We’ll fix the problems in reverse order. Start by putting back person with rename_axis():

acs_long = acs_long.rename_axis(
    ['household', 'person'],
    axis='rows'
)
acs_long.loc[37]

	age	race	marital_status	edu	income	female	hispanic	household_income	household_size
person
1	20.0	White	Never married	Some college, >=1 year	10000.0	True	False	NaN	NaN
2	19.0	White	Never married	Some college, >=1 year	5300.0	True	False	NaN	NaN
3	19.0	Black	Never married	Some college, >=1 year	4700.0	True	False	NaN	NaN
	NaN	NaN	NaN	NaN	NaN	NaN	NaN	20000.0	3.0

(This table doesn’t have a column for household since we selected just one household, but it’s there in the full data set.)

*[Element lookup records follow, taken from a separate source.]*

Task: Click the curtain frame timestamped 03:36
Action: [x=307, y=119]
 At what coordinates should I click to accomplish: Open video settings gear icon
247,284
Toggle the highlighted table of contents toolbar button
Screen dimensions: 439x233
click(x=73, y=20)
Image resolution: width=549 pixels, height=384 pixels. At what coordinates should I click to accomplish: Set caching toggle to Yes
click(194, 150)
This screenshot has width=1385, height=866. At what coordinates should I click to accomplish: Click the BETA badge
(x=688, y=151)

Next we’ll fix the rows for actual people having NaN for household-level variables. The last observation for each household has the correct value of each level 2 variable, so you can use groupby() and transform('last') to set all of them to that value. Just wrap that in a loop over the level 2 variables:

for var in level2_vars:
    acs_long[var] = acs_long[var].groupby('household').transform('last')
acs_long.loc[37]

	age	race	marital_status	edu	income	female	hispanic	household_income	household_size
person
1	20.0	White	Never married	Some college, >=1 year	10000.0	True	False	20000.0	3.0
2	19.0	White	Never married	Some college, >=1 year	5300.0	True	False	20000.0	3.0
3	19.0	Black	Never married	Some college, >=1 year	4700.0	True	False	20000.0	3.0
	NaN	NaN	NaN	NaN	NaN	NaN	NaN	20000.0	3.0

Now all we need to do is drop the extraneous rows. This is very easy to do using query().

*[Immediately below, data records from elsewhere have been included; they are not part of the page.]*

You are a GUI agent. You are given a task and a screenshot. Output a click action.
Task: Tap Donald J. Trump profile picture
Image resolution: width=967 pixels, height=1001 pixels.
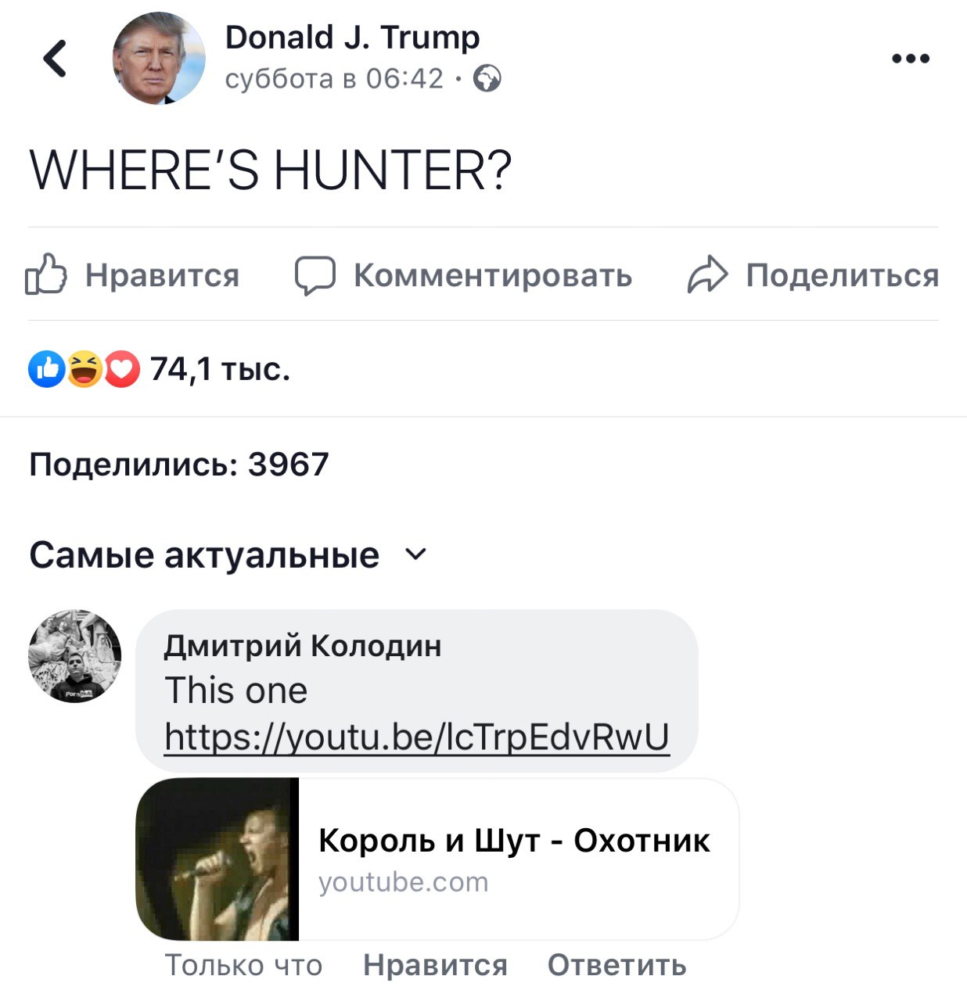coord(159,59)
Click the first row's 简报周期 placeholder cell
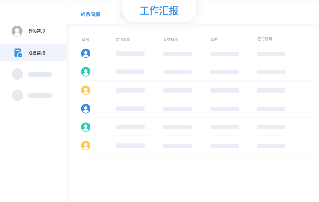The height and width of the screenshot is (202, 319). pos(130,53)
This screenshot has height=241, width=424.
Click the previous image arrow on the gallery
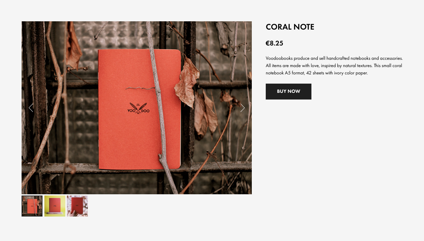tap(31, 108)
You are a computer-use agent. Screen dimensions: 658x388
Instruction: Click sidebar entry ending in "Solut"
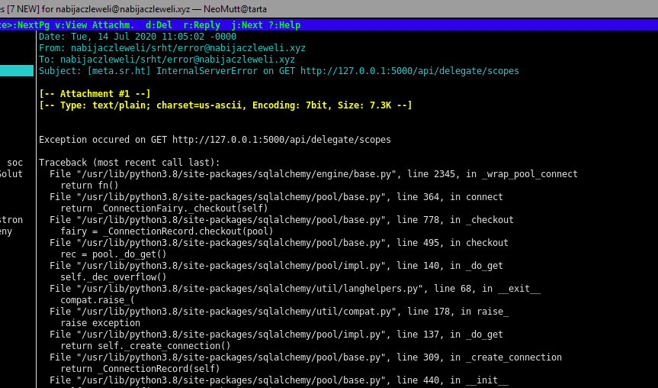tap(11, 174)
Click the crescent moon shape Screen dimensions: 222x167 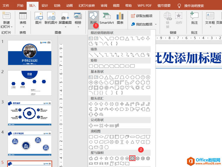(x=143, y=87)
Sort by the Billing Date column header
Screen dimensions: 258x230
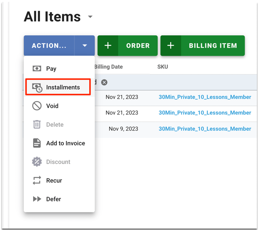(109, 67)
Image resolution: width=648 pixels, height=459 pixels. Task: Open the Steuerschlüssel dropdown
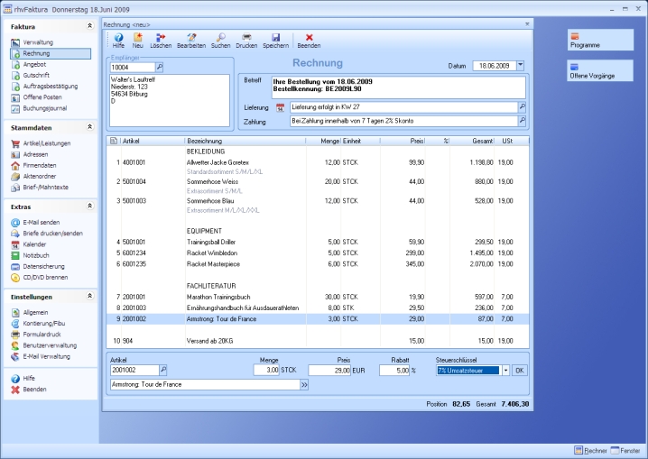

We want to keep all the rows where person is not blank. We’ve previously used '' for blank, but recall that within a query we need to use double quotes since single quotes mark the beginning and end of the query string:

acs_long = acs_long.query('person != ""')
acs_long

		age	race	marital_status	edu	income	female	hispanic	household_income	household_size
household	person
37	1	20.0	White	Never married	Some college, >=1 year	10000.0	True	False	20000.0	3.0
	2	19.0	White	Never married	Some college, >=1 year	5300.0	True	False	20000.0	3.0
	3	19.0	Black	Never married	Some college, >=1 year	4700.0	True	False	20000.0	3.0
241	1	50.0	White	Never married	Master's degree	32500.0	True	False	32500.0	1.0
242	1	29.0	White	Never married	Bachelor's degree	30000.0	True	False	30000.0	1.0
...	...	...	...	...	...	...	...	...	...	...
1236624	1	29.0	White	Now married	Some college, >=1 year	50100.0	False	False	62100.0	2.0
1236624	2	26.0	White	Now married	High School graduate	12000.0	True	False	62100.0	2.0
1236756	1	58.0	White	Now married	Master's degree	69800.0	True	False	110600.0	2.0
1236756	2	61.0	White	Now married	Master's degree	40800.0	False	False	110600.0	2.0
1236779	1	30.0	American Indian	Divorced	High School graduate	22110.0	False	False	22110.0	1.0

27410 rows × 9 columns

And that’s the data set back in long form.